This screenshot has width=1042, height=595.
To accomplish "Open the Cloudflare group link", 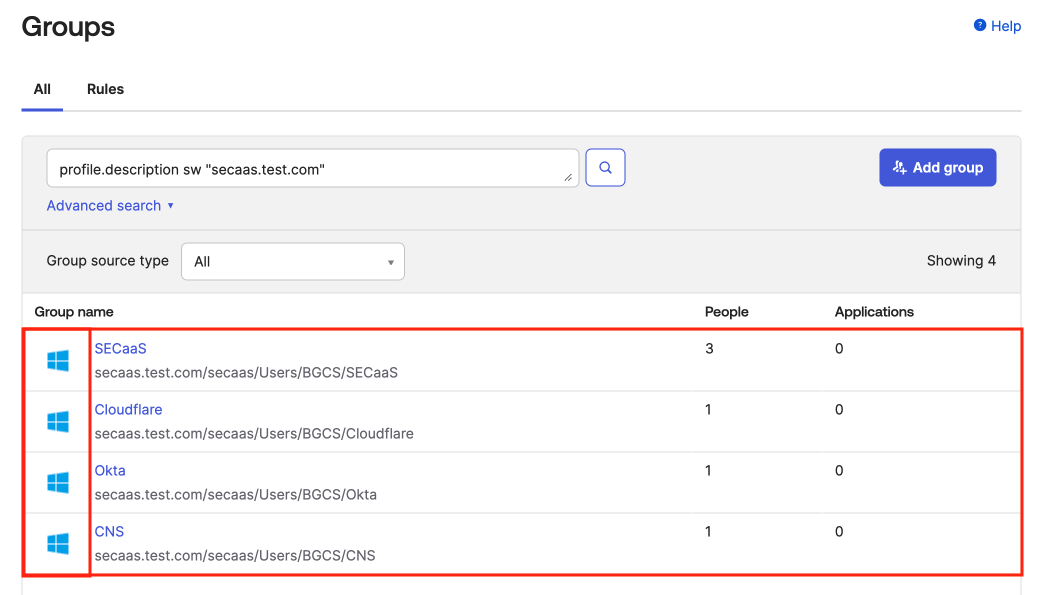I will (128, 410).
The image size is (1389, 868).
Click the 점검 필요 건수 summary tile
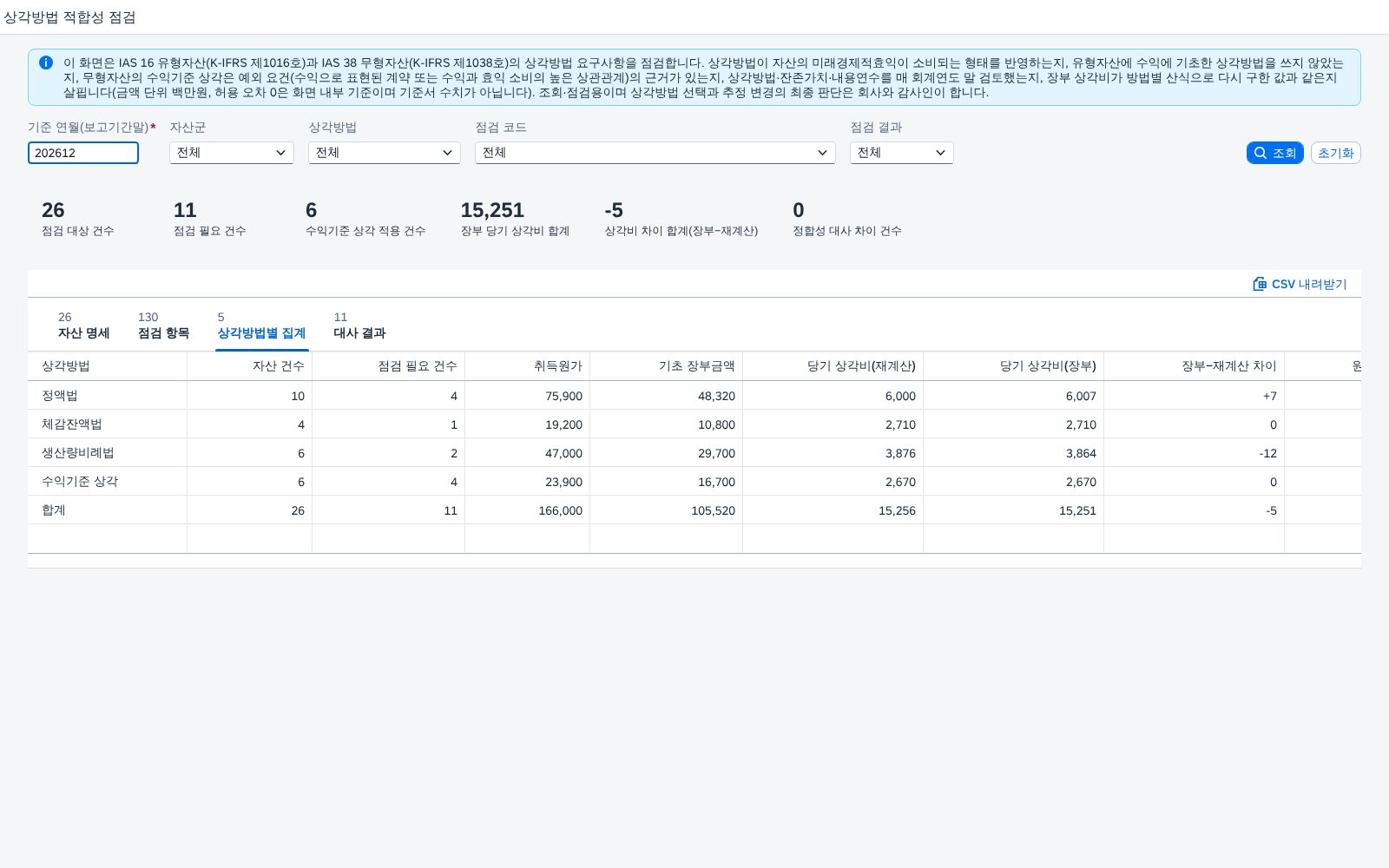[210, 219]
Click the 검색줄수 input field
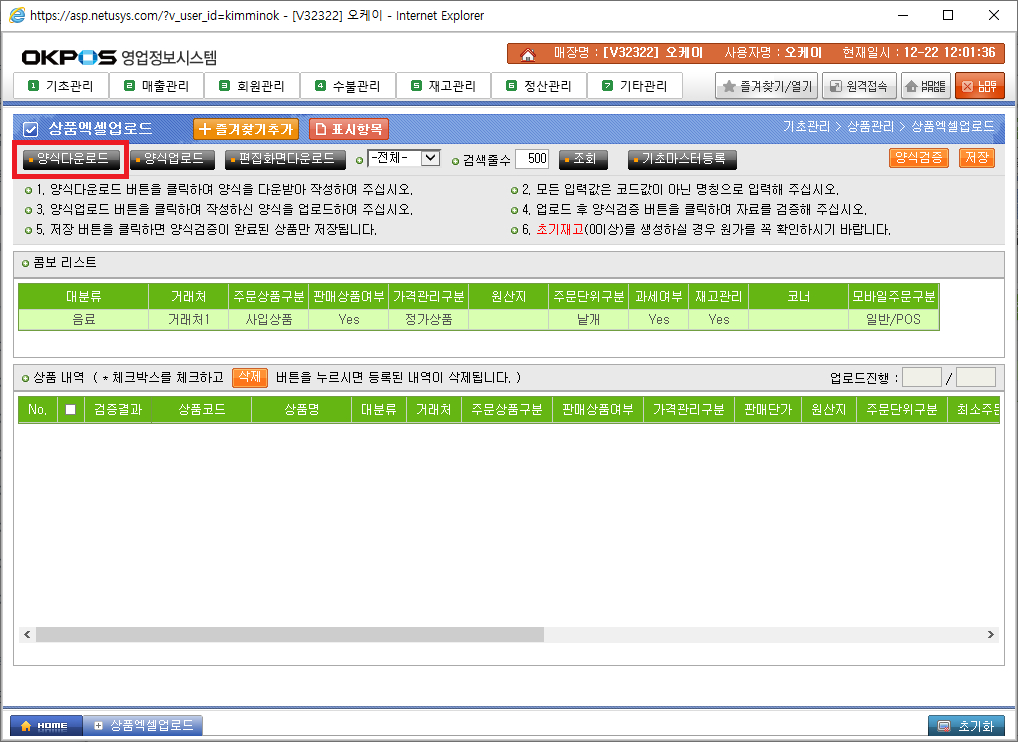 point(531,158)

■ WHAT TO WORK ON ■
Take the line containing "Click the 점검 필요 건수 summary tile" through the last line of the material and retype exactly those lines, both ends included, with no pictures.

■ COMPLETED TASK ■
Click the 점검 필요 건수 summary tile
[210, 219]
Click the 검색줄수 input field
 point(531,158)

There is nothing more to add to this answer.